Task requirements
Copy the material from the line containing "Click the 皮肤质感 score progress bar" through the end, swapping "folder" for "directory" and leaving everything else unchanged.

━━━━━━━━━━━━━━━━

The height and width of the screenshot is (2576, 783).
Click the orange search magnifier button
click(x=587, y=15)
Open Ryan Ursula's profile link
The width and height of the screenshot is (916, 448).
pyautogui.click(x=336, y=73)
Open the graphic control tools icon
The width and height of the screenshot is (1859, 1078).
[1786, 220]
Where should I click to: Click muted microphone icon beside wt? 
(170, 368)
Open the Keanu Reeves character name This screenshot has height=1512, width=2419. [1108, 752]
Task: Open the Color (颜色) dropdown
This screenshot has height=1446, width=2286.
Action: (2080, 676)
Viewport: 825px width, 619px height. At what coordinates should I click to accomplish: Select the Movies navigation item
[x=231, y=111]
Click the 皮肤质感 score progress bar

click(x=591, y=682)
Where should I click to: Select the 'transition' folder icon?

━━━━━━━━━━━━━━━━

Full response
Click the 皮肤质感 score progress bar

click(x=591, y=682)
Where should I click to: Select the 'transition' directory icon?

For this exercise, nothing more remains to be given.